Solidarity tax credit

In its 2023 budget, the Québec government has announced that the indexation normally provided for in the amounts of the housing component of the solidarity tax credit will be doubled and applied as of the next payment period, which begins on July 1, 2023. Accordingly, the amounts of the housing component of the solidarity tax credit applicable for the period from July 2022 to June 2023 will be indexed at a rate of 12.88% (instead of 6.44%) for the payment period beginning on July 1, 2023. This change has not been integrated in the current version of the program because the measure has not been assented to. Please note that the chart in Form QSOLIDARITY is provided for information purposes only and the exact amount of the payments is always confirmed by Revenu Québec.

Client Letter – Sending Forms TP-130.EN and TP-130.AD to Revenu Québec

Should a paper copy of Forms TP-130.EN and TP-130.AD always be sent to Revenu Québec?

Yes. As mentioned in the client letter, for electronically transmitted and paper-filed returns, Form TP-130.EN, Immediate Expensing Limit Agreement must be signed and sent to Revenu Québec, if applicable. As for Form TP-130.AD, Capital Cost Allowance for Designated Immediate Expensing Property, no signature is required, but the form must be sent to Revenu Québec.

 

Nova Scotia

In its 2023 budget, the government of Nova Scotia has announced an increase to the Nova Scotia Child Benefit for families with incomes below $34,000 in support of reducing child poverty. However, this change has not been integrated in the current version of the program because the measure has not been assented to. Please note that the amounts currently calculated in Form GSTC are provided for information purposes only and the exact amount of the payments is always confirmed by the CRA.

 

Newfoundland-and-Labrador

In its 2023 budget, the government of Newfoundland-and-Labrador has announced a 5% increase in the Newfoundland-and-Labrador Income Supplement and Seniors’ Benefit payments. However, this change has not been integrated in the current version of the program because the measure has not been assented to. Please note that the amounts currently calculated in Form GSTC are provided for information purposes only and the exact amount of the payments is always confirmed by the CRA.

 

Nunavut

GSTC, Goods and Services Tax Credit

Starting in July 2023, the new refundable Nunavut Carbon Credit will be remitted on a quarterly basis to Nunavummiut.

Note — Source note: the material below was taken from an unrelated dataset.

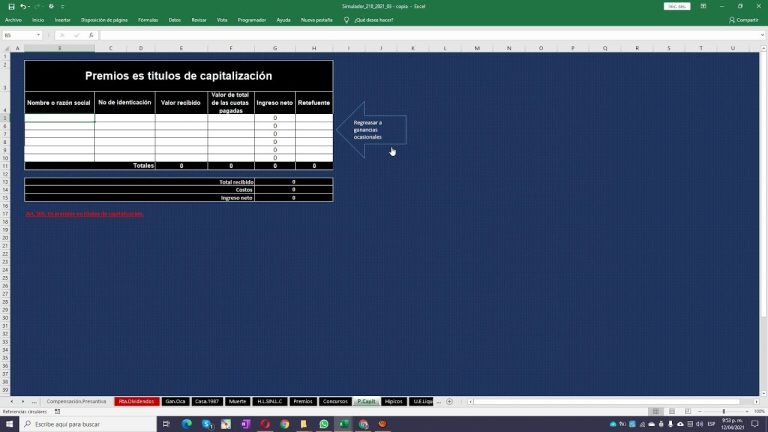Image resolution: width=768 pixels, height=432 pixels.
Task: Open Ribbon Display Options
Action: click(x=703, y=6)
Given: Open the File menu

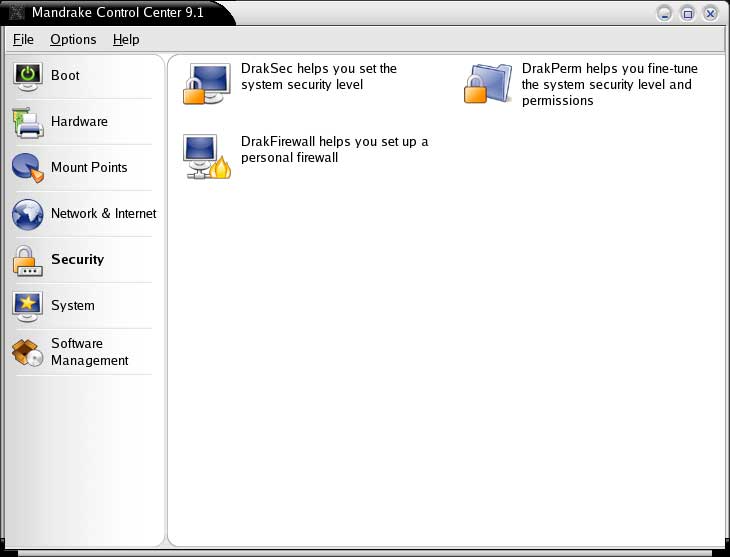Looking at the screenshot, I should (x=23, y=39).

Announced in the 2023 budget, this measure replaces the Nunavut Carbon Rebate that was offering a direct 50% at-the-pump discount of the carbon tax.

This change has not been integrated in the current version of the program because the measure has not been assented to. Please note that the amounts currently calculated in Form GSTC are provided for information purposes only and the exact amount of the payments is always confirmed by the CRA.

 

Planner mode

The 2023 tax rates which were known at the time of this release have been integrated to help you forecast your clients’ tax situation for the next taxation year (with the Planner mode).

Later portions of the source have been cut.